A:运动员组(M)和学生组(S)各物种水平下LDA结果。取LDA score=2为阈值筛选差异结果,按LDA score由大到小排列,LDA score>0说明在学生组中含量较高,而LDA score<0说明在运动员组中含量较高。B:LEfSe差异代谢通路各样本分布图。每条差异代谢通路在所有样本中的相对丰度(Relative abundance),左侧为运动员组(M),右侧为学生组(S),黑色实线代表该组中所有样本相对丰度的平均值,黑色虚线代表相对丰度的中位数
图7运动员和学生差异代谢通路LEfSe分析结果
Figure 7 LEfSe analysis of metabolic pathways
3 讨论与结论
3.1 运动员差异菌群
采用宏基因组学策略,分析了32名男性运动员以及28名同龄男性大学生的肠道菌群,发现运动员肠道内的厚壁菌门含量较低,而拟杆菌属和Bilophila属含量较高。同时运动员肠道的拟杆菌属、双歧杆菌属以及丙酸杆菌属等益生菌的含量较高,而链球菌属、孪生菌属、Dorea属和Holdemania属等细菌的含量较低。
3.2 运动员差异代谢通路
发现运动员肠道菌群的B族维生素合成(主要为吡哆醇相关通路,PWY0-845和PWY-7282)的能力更强,而吡哆醇作为辅酶可以参与体内多种氨基酸、葡萄糖和脂质的代谢反应。此外,运动员体内代谢碳水化合物生成3-磷酸甘油醛的通路(GALACTUROCAT-PWY和PWY-6507)丰度也有所增加,可能会给下游通路提供更多的代谢底物3-磷酸甘油醛;而下游以3-磷酸甘油醛为起始底物的IPP合成通路(PWY-7560)也有所增强,但IPP转化异戊二烯的通路(PWY-6270)有所下降,最终可能导致运动员组IPP的含量上升。同时还鉴定出运动员组的NAD合成及L-丙氨酸合成通路有一定程度的下降。以上所有的代谢通路水平变化均为测序数据预测结果,代谢物的体内真实水平仍需后续实验验证。

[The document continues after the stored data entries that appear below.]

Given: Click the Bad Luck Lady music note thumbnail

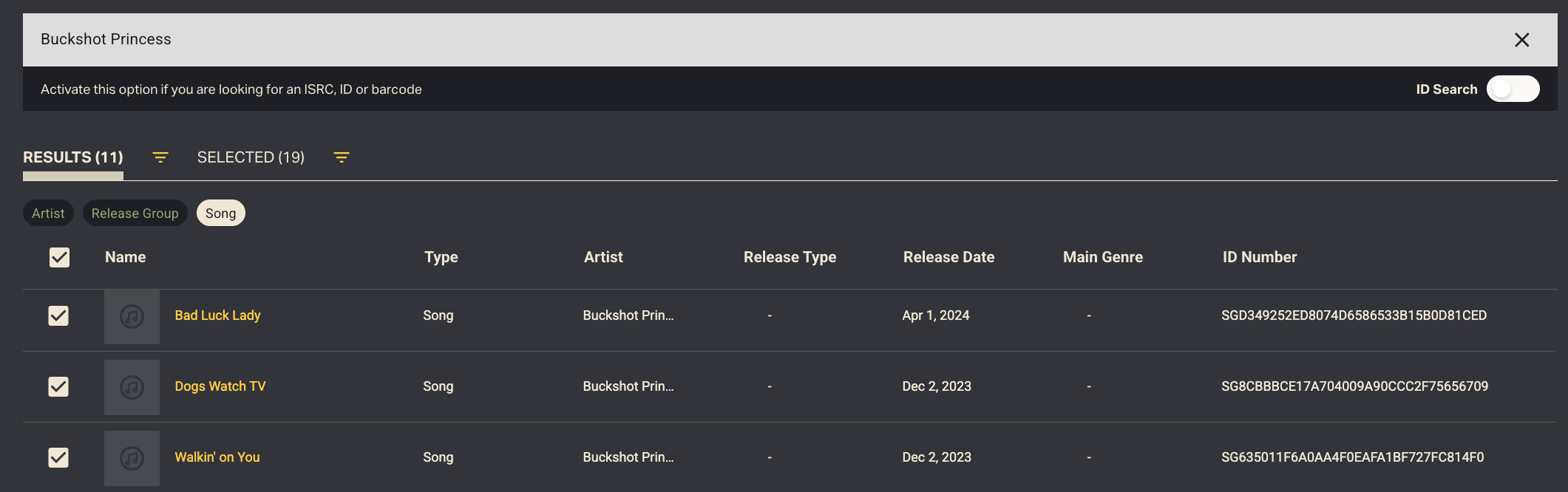Looking at the screenshot, I should (132, 316).
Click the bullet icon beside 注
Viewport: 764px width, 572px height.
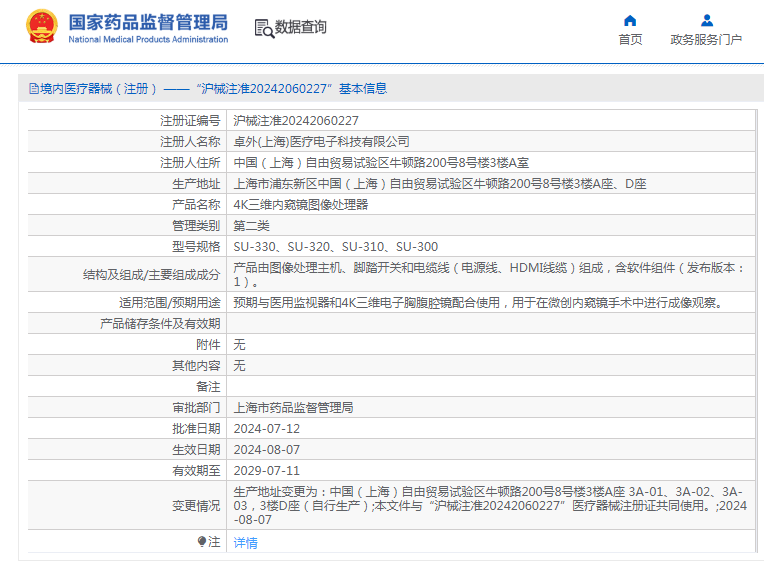click(202, 541)
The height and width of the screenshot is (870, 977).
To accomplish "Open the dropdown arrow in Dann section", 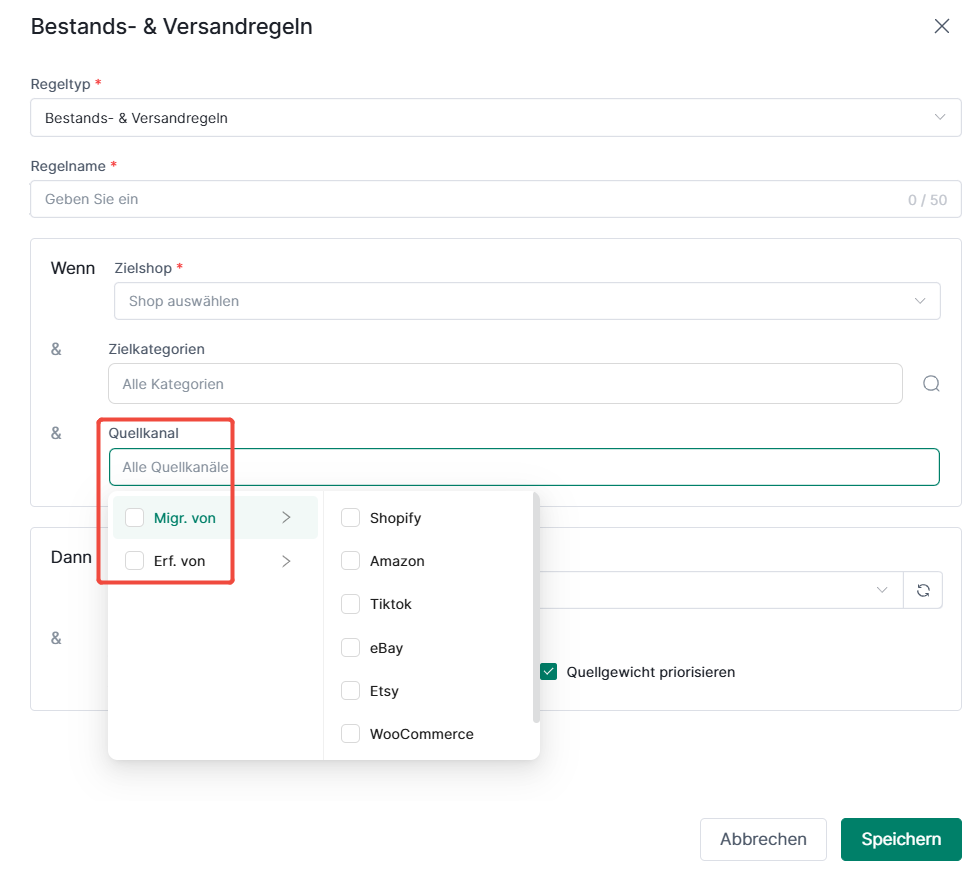I will [882, 590].
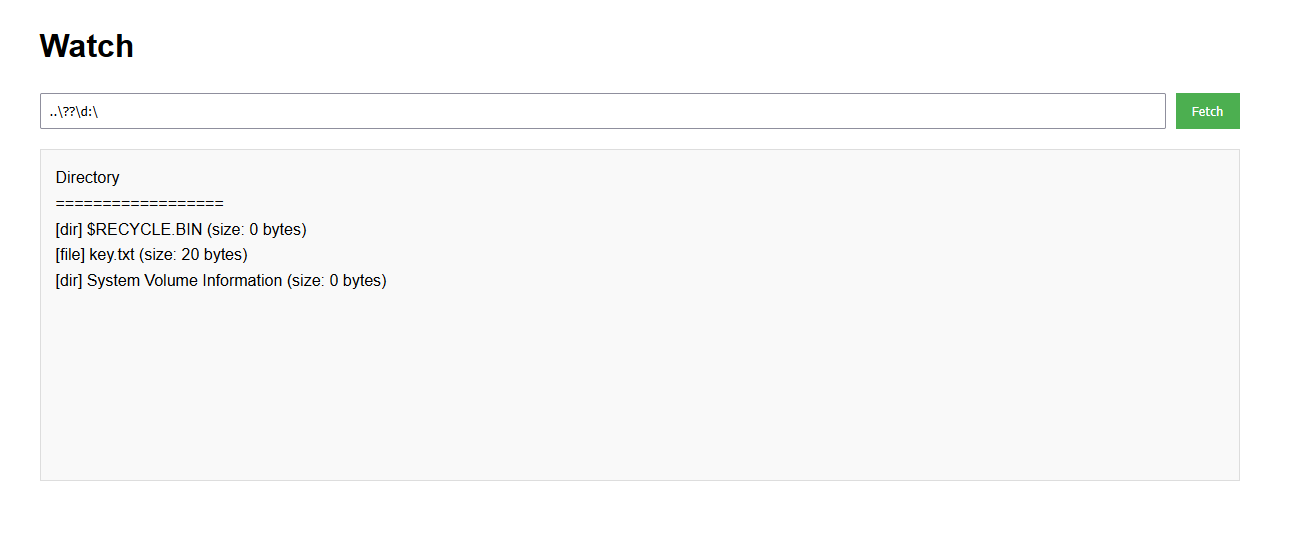Click System Volume Information's size text
This screenshot has width=1292, height=546.
336,281

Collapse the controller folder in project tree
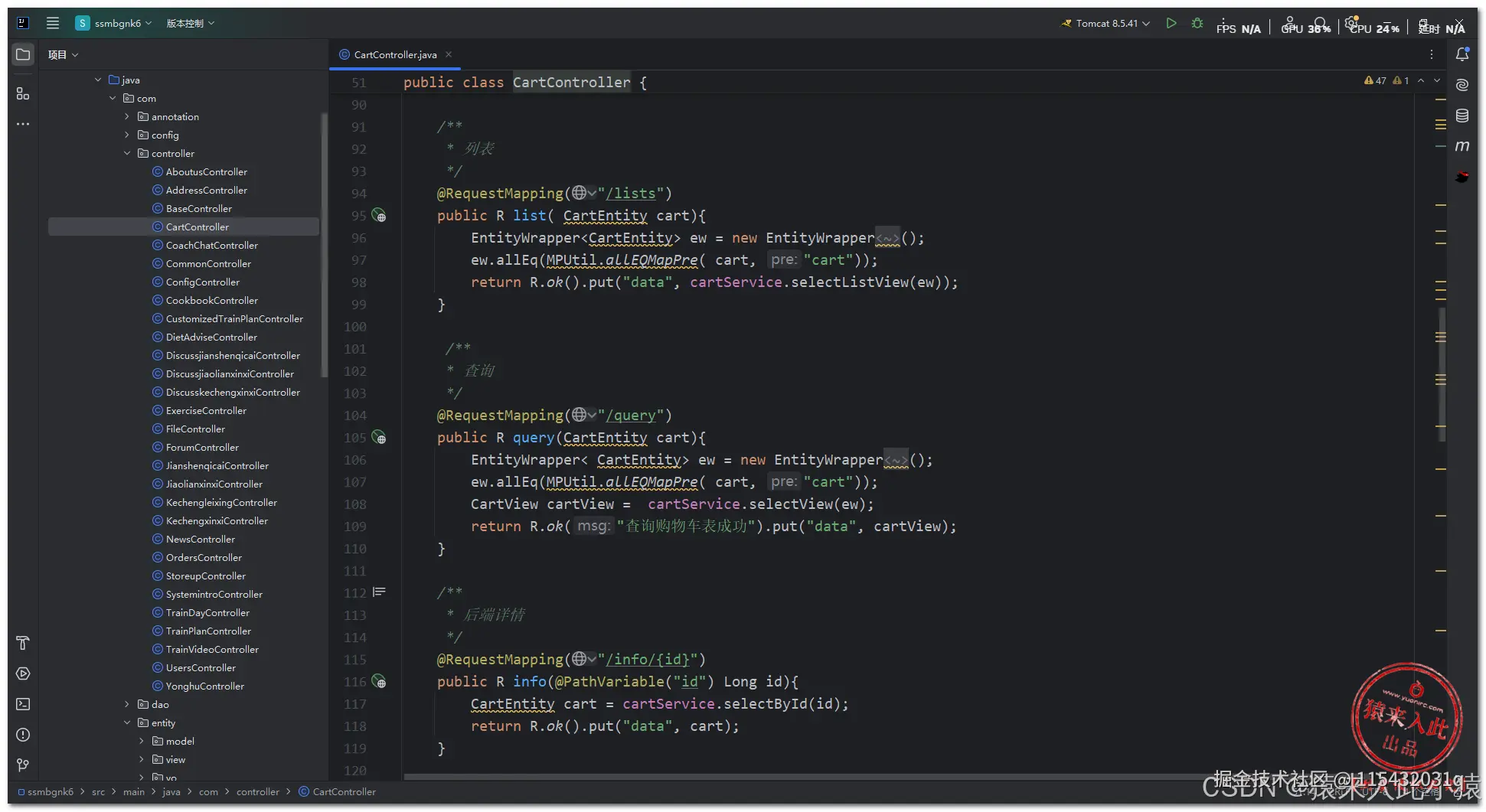(x=127, y=154)
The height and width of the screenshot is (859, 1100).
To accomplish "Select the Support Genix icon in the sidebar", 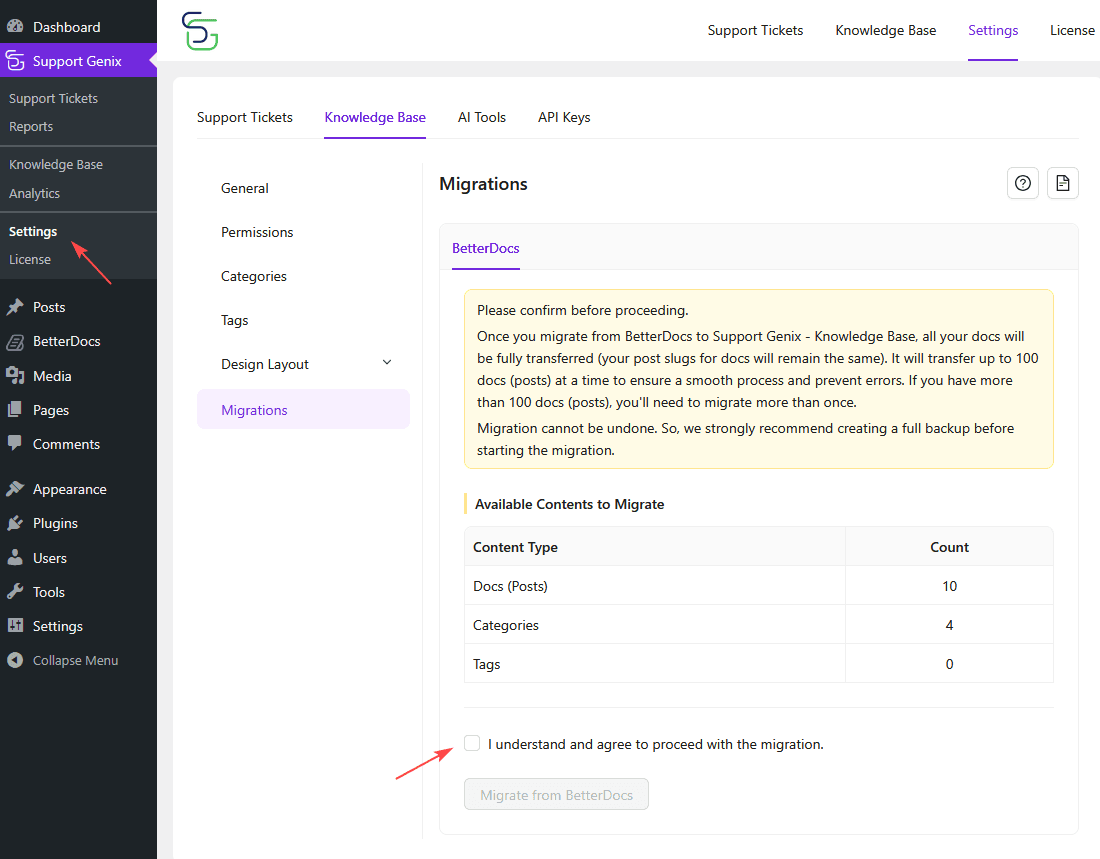I will pos(14,60).
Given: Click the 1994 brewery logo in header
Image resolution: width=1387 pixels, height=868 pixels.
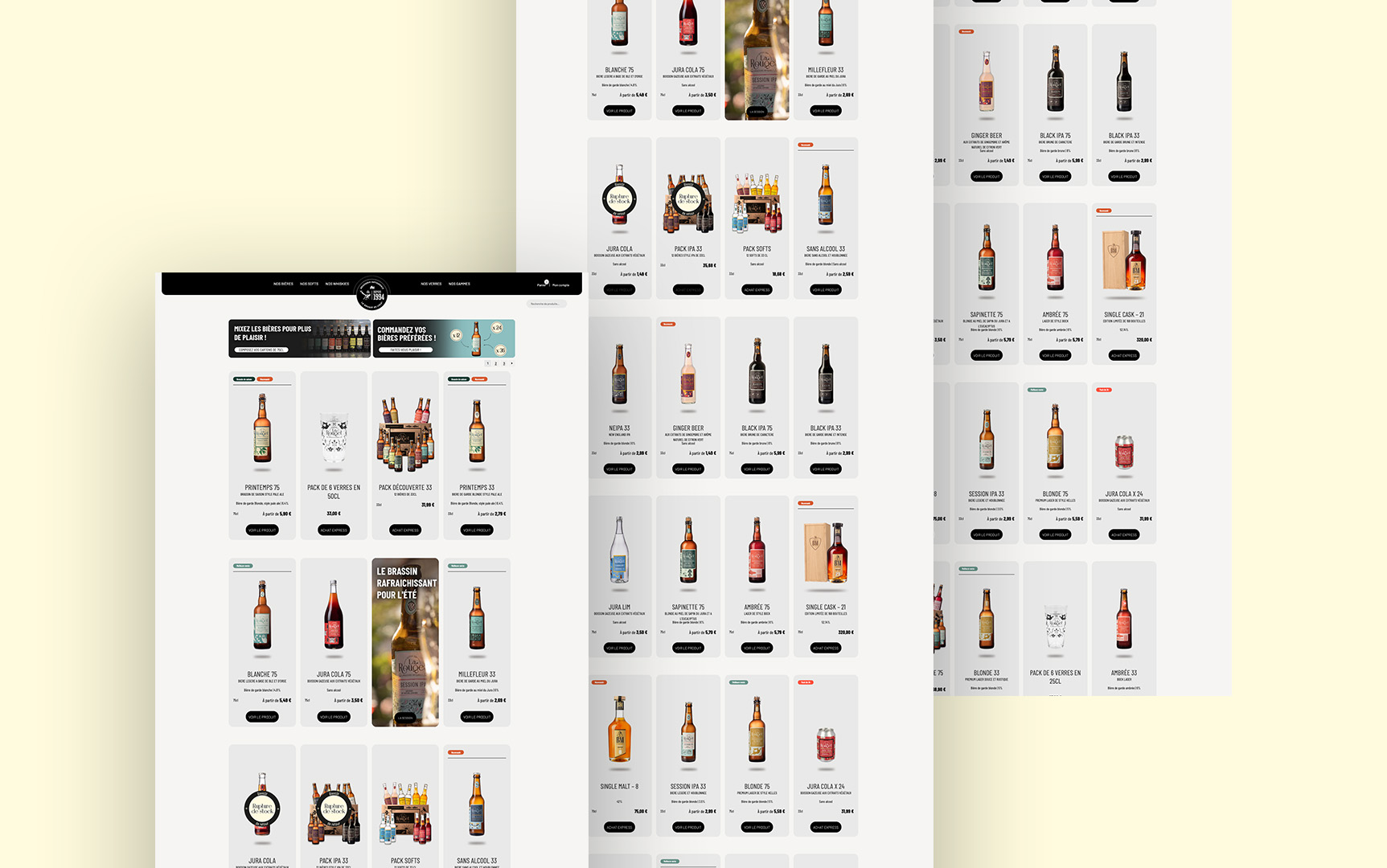Looking at the screenshot, I should (372, 294).
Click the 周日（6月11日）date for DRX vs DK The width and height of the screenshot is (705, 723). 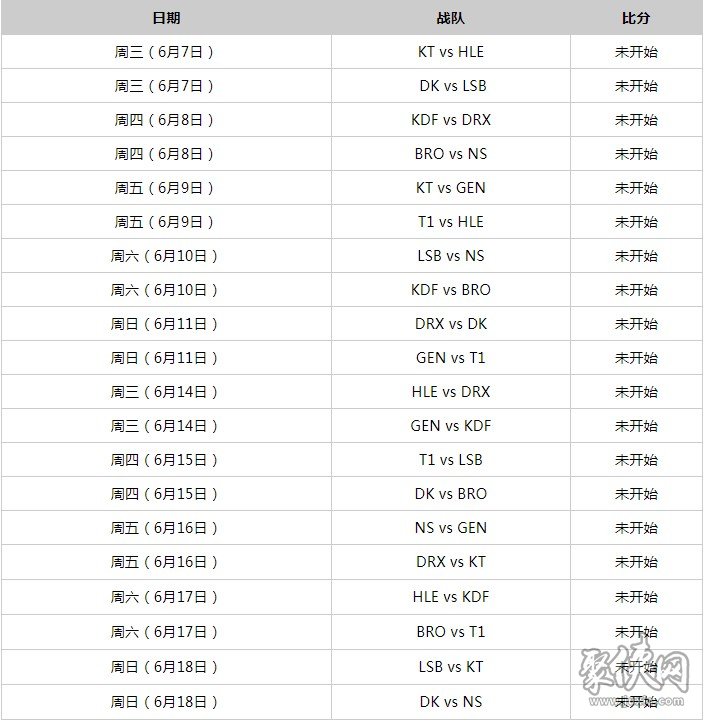coord(164,324)
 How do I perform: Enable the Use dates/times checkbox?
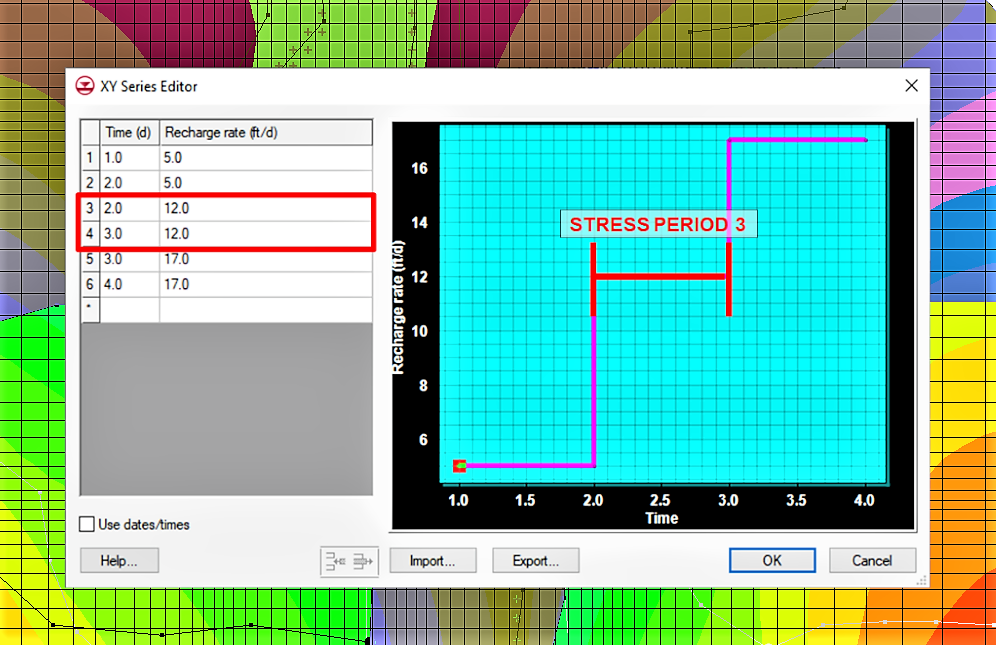coord(85,523)
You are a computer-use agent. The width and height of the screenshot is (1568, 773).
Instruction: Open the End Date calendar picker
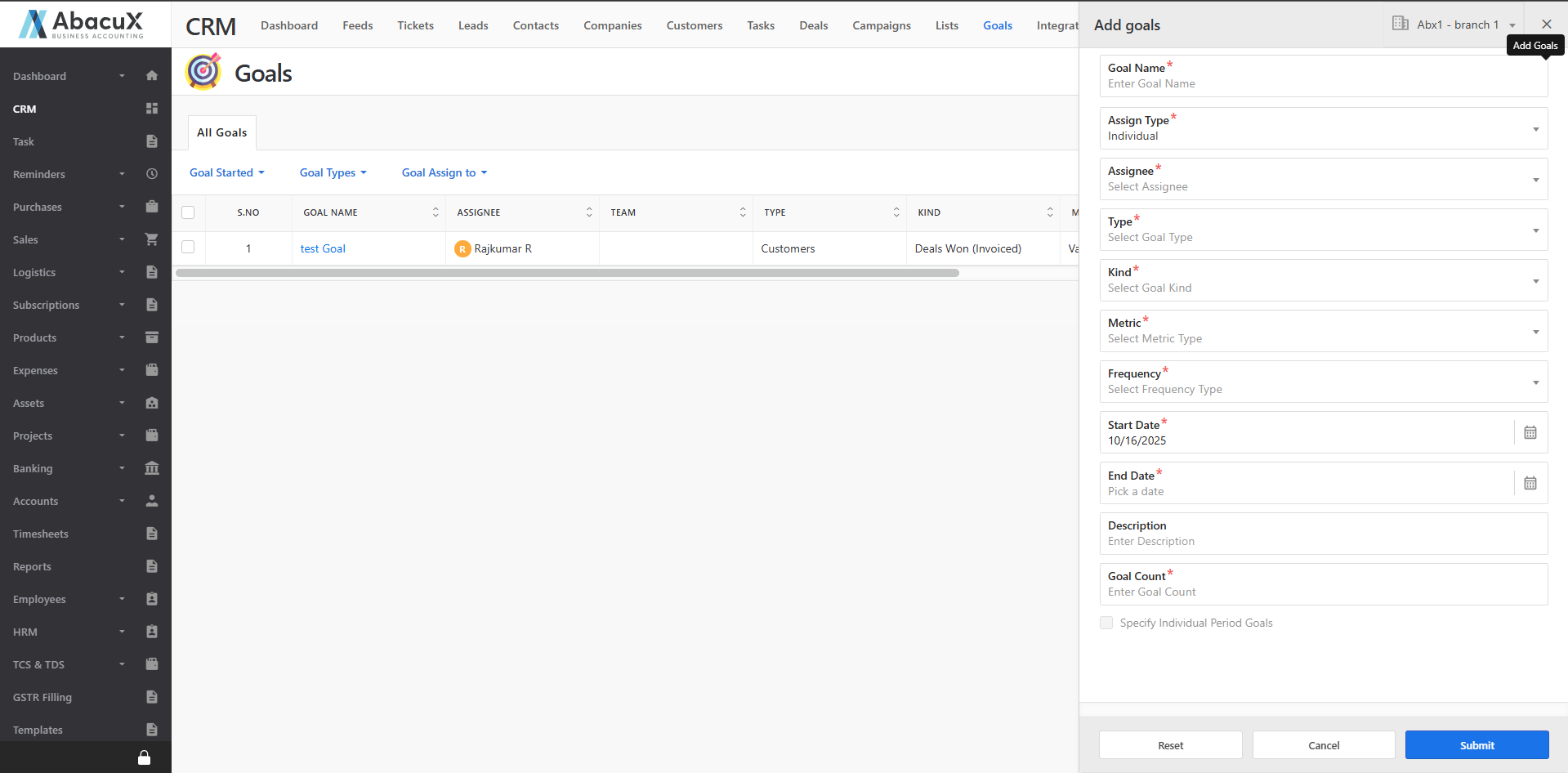(x=1530, y=483)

纵轴为每条代谢通路的相对丰度,单位为cpm(copy per million,每百万碱基拷贝数);横轴为每个样本,左侧为运动员组(M),右侧为学生组(S);每种菌种所贡献的通路丰度用不同颜色标出,其中灰色代表未知菌种(Unclassified)。取贡献程度最大的前10种细菌进行标注,其余菌种记为其他(Other)
图8差异代谢通路的物种贡献比例
Figure 8 Stratified results of significantly differentially abundant pathways
3.3 研究意义
整体实验结果系统地分析了运动员肠道菌群物种组成在各个物种水平上与对照学生组的差异,详细地描述了运动员肠道菌群结构的特点。同时在物种组成研究结果的基础上,补充了肠道菌群功能的研究,获得了运动员肠道菌群不同于对照学生组的代谢功能,并将运动员肠道菌群的物种组成和功能联系在了一起,全面地阐释了运动员肠道菌群的特点,为特定人群肠道菌群宏基因组的研究提供了参考。